2. Goodman and Brown, in CORN AND CORN IMPROVEMENT (Sprague and Dudley,
eds. 1988) sum up what seems to be the consensus on Asian varieties in
their chapter "Races of Corn":

"This report contains no reference to corn found outside of the Western
Hemisphere.  There are many reasons for this, the foremost of which is the
limited information available on the variability of corn of Europe,
Africa, and Asia.  In our opinion, much more information is needed before
a complete and orderly classification of the corn of the Old World is
possible (Goodman and Brown pg 39).

In other words, while the  maize races in the New World can be grouped
into lineages based upon genetic evidence (the rest of their chapter) we
cannot yet do this with Old World maize.

3.  I found two articles by Sachan and Kumar in the "Maize Cooperation
Genetics Newsletter.  In the first, from 1992, they examine some genetic
peculiarities of some maize in the Himalayan region, mostly to do with
"knob" positions on chromosomes.
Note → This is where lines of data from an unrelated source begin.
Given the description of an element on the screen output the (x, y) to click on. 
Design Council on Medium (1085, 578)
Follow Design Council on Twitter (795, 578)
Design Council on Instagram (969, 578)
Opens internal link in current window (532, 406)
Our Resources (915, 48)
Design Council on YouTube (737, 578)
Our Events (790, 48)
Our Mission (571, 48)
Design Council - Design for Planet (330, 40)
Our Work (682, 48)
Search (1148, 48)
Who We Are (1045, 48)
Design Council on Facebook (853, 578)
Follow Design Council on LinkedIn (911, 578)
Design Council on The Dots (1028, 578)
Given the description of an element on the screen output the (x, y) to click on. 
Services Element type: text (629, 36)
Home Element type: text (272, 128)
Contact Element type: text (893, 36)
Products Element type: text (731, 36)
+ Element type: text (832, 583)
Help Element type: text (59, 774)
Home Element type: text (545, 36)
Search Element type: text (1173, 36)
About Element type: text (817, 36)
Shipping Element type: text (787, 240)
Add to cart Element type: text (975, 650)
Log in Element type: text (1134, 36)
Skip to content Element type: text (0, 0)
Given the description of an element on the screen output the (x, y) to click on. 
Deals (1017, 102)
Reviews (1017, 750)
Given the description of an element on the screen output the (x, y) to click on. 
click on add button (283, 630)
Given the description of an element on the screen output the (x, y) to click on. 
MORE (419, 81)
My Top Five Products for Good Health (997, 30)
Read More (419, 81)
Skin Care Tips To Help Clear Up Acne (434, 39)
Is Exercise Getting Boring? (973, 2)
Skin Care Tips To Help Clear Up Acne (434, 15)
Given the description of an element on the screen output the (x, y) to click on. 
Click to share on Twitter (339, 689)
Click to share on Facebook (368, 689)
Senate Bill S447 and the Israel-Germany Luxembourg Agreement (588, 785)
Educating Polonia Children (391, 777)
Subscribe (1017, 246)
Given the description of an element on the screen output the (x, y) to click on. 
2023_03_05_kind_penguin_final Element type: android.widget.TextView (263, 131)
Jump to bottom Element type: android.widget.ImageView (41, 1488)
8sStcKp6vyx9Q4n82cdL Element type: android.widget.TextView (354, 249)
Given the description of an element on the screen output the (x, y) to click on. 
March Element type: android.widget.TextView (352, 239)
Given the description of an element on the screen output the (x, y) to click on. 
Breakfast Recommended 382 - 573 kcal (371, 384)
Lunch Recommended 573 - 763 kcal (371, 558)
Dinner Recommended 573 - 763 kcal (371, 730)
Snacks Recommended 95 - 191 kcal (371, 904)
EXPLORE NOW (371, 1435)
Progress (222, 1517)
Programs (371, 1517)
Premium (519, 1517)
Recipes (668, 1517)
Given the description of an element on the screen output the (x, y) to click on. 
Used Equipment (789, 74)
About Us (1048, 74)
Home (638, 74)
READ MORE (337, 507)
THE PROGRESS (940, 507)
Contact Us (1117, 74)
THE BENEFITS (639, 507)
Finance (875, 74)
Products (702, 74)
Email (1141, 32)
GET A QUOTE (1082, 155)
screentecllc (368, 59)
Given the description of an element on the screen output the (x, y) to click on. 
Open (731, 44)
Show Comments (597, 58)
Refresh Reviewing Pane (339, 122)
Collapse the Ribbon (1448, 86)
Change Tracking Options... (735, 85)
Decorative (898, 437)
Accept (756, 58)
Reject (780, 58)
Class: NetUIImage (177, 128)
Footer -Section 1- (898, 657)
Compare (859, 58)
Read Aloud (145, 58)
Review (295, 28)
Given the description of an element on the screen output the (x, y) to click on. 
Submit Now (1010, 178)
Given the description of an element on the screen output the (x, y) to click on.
They note:

"The presence of some new and unusual knob positions in NEH maize,
hitherto unknown in American maize races, have been identified in the
present study (1992: pg 84)"

What they suggest is that this maize has many "primititive"
characteristics of Teosinte.  In 1993, they go farther, arguing that this
could be explained by a very early form of maize  coming across in
pre-Columbian times (I took notes on this article but seem to have
misplaced the photocopy, so I cannot quote from it -- I'll get it again,
if anyone is interested).  A  study of Sikkim maize produced more
equivocal results: they allow that it might be related to the Confite
Morocho (Peruvian) Toluqueno or Nal-Tel_Chapalote complex of Mexico (1992
pg 84).  This latter point of view was held by Mangelsdorf.

I am in no position to support or refute the claims of Sachan and Kumar --
I do not frankely understand much of their data and analysis techniques --
and in my brief research period I found no rebuttle to their postion on
the Himalayan corn.  In their 1993 paper, they admit that most corn
researchers do not buy the early corn theory, but that in itself doesn't
mean anything.  These two seem to be of a small handful of expert
researchers in the area of Indian corn genetics (going by the other papers
in the six years of issues I looked at) -- which handful does not include
Jeffreys and Johannessen, it seems.

My department is engaged in a cooperative venture with the National germ
plasm banks, which is where crop DNA is now being sequenced, evaluated,
and stored, so if I get a chance I will seek the opinion of one of those
people.  In the meantime, I can only conclude that the question of the
antiquity of maize in Asia is unsettled.